Not sure I can invite you ( as we are corporate, and thats IT department.... ) But I can run in our DevOps pipeline any command you want with any cypress version you want, and then provide you the raw output logs Would that be helpful @AtofStryker ?

mmonteiroc avatar Oct 19 '22 08:10 mmonteiroc

@mmonteiroc That could be pretty difficult. Likely what I will do is take a stab at github actions with a similar docker approach mentioned above to see if I can get a reliable reproduction

AtofStryker avatar Oct 19 '22 15:10 AtofStryker

@AtofStryker I have a similar issue, how can I invite you to a private project?

danielvianna avatar Oct 19 '22 19:10 danielvianna

I am running cypress v10.10.0 upgraded from v10.6.0 and found out the runtime increase from 15 min to 30 min for my tests using Buildkite pipeline and docker container running node 16 browser electron

Incarnation avatar Oct 19 '22 19:10 Incarnation

@AtofStryker I have a similar issue, how can I invite you to a private project?

@danielvianna if its a github repo, you can invite my username to the organization/repo

AtofStryker avatar Oct 19 '22 21:10 AtofStryker

@AtofStryker It's a private gitlab repository using gitlab CI/CD, is that doable?

danielvianna avatar Oct 19 '22 22:10 danielvianna

@danielvianna that should work. My gitlab user profile is here.

AtofStryker avatar Oct 19 '22 22:10 AtofStryker

@AtofStryker - invited, let me know if you need higher permission levels, we also have MS teams that we can invite for faster collaboration

danielvianna avatar Oct 20 '22 14:10 danielvianna

@danielvianna Thank you.
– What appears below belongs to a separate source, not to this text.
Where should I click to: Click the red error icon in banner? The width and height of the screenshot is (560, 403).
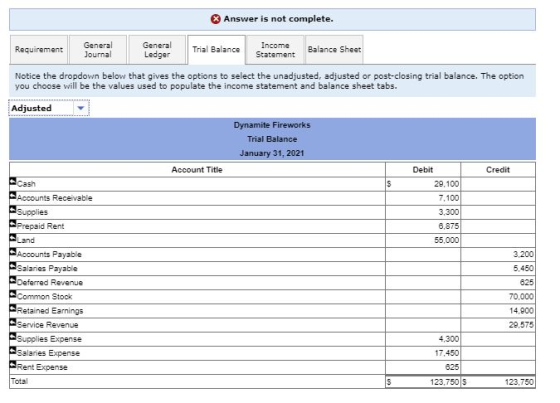(x=216, y=19)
I saw the invite in Gitlab today. Today was fairly eventful, but hoping to take a look first thing Monday.

AtofStryker avatar Oct 21 '22 21:10 AtofStryker

@danielvianna had a bit of time to take a look through. It's a bit hard to see from the job itself since polling is at its limits, but did notice the acceptance tests are on a fairly old version of node. Have you tried bumping to 16+ and see if the issue improves at all? The CPU usage looks to be maxed out completely for a large majority of the tests. Have you tried throwing more compute resources at the job to try to get that number lower and see if performance improves? I wouldn't expect these things to be related to a minor version bump but figured it might be a start to rule some things out.
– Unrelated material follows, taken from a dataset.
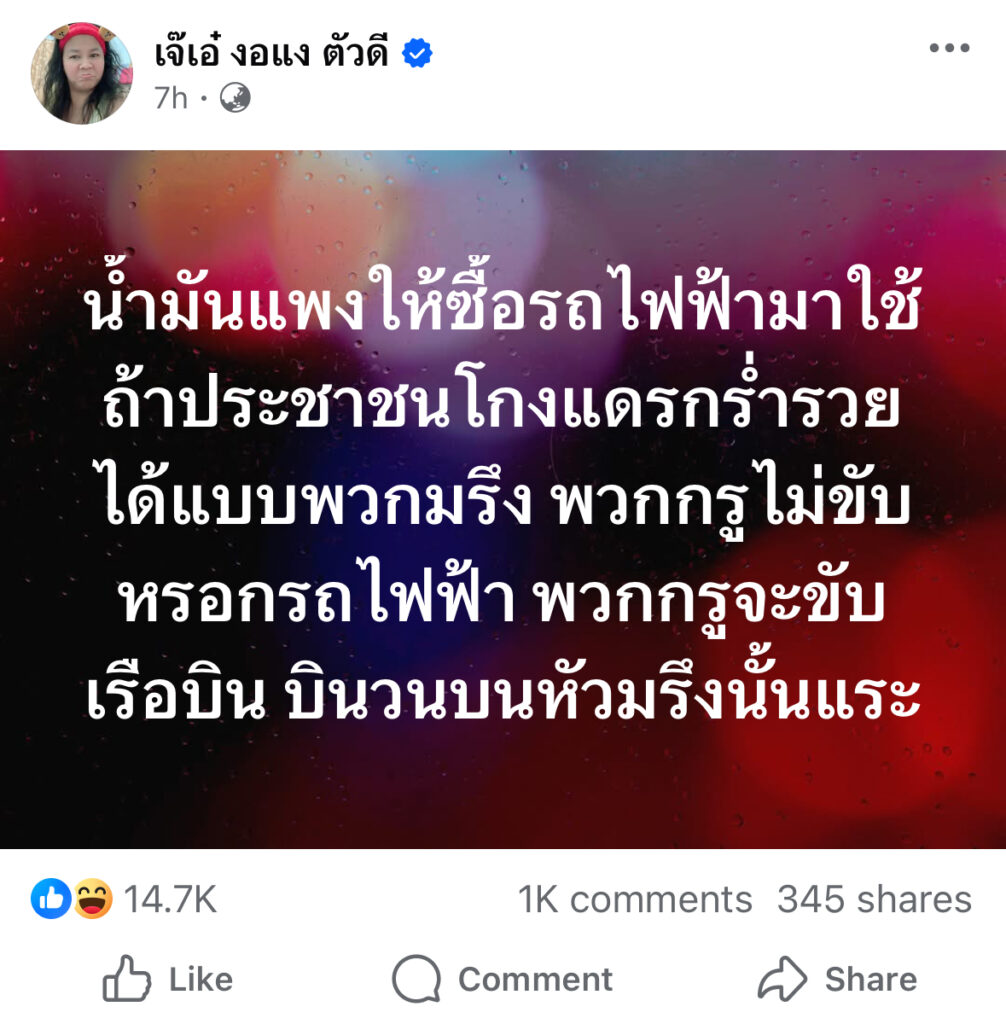The height and width of the screenshot is (1024, 1006).
Task: Open the colorful text post background
Action: click(503, 500)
AtofStryker avatar Oct 24 '22 14:10 AtofStryker

In GitHub Actions we were running on Node > 16 running into these performance issues. And the used machine resources are pre-configured but very powerful 😥

vikingair avatar Oct 24 '22 14:10 vikingair

I wouldn't expect these things to be related to a minor version bump but figured it might be a start to rule some things out.
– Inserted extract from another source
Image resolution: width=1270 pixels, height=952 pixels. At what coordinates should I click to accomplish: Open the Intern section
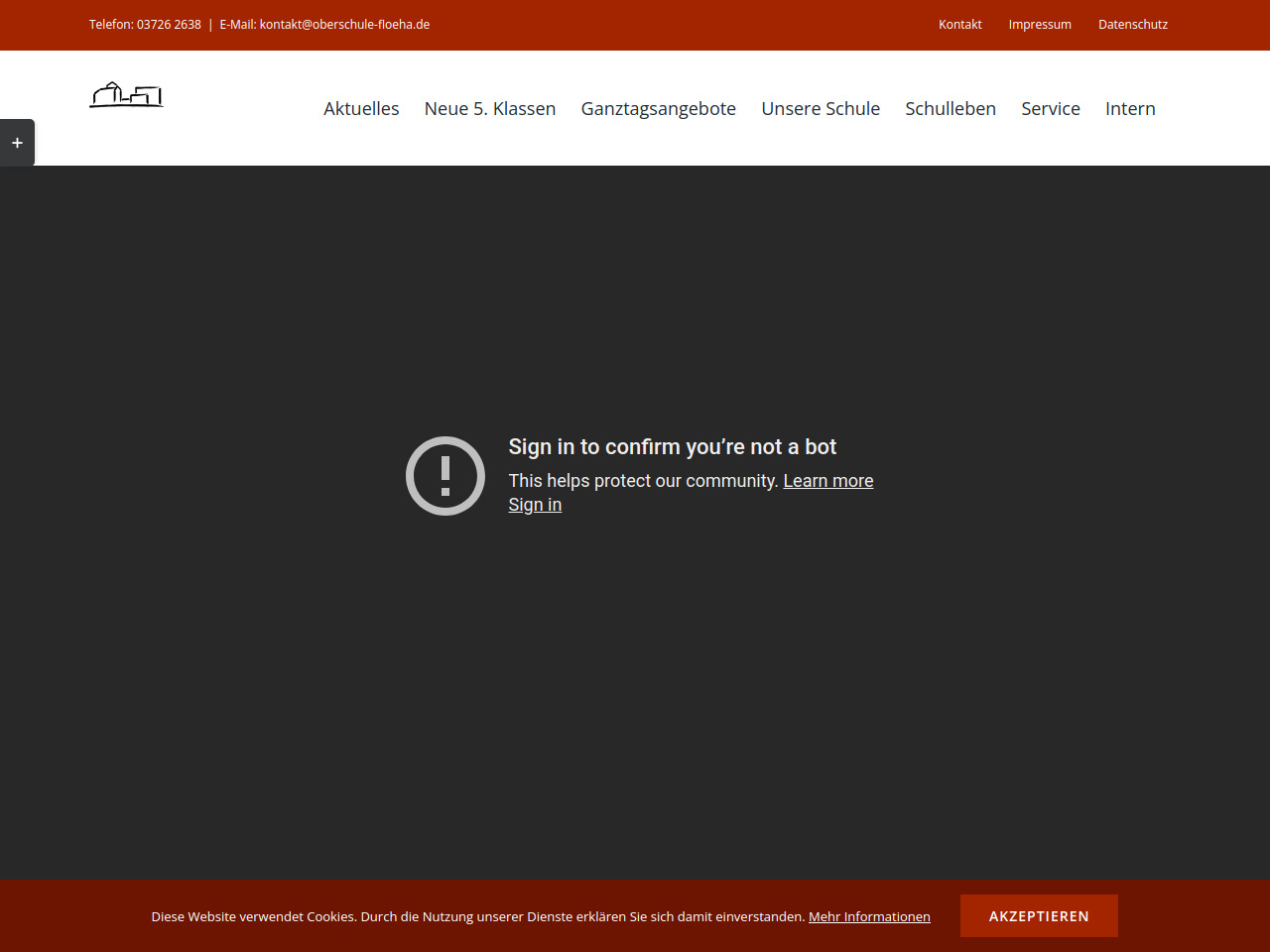tap(1130, 109)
It seems several persons have complained here at approximately the same time. Also, in our case, sticking to 10.7.0 fixes the issue. On the right, you will see the result of the PR reverting to 10.7.0: image

DamienCassou avatar Oct 24 '22 14:10 DamienCassou

It seems several persons have complained here at approximately the same time. Also, in our case, sticking to 10.7.0 fixes the issue.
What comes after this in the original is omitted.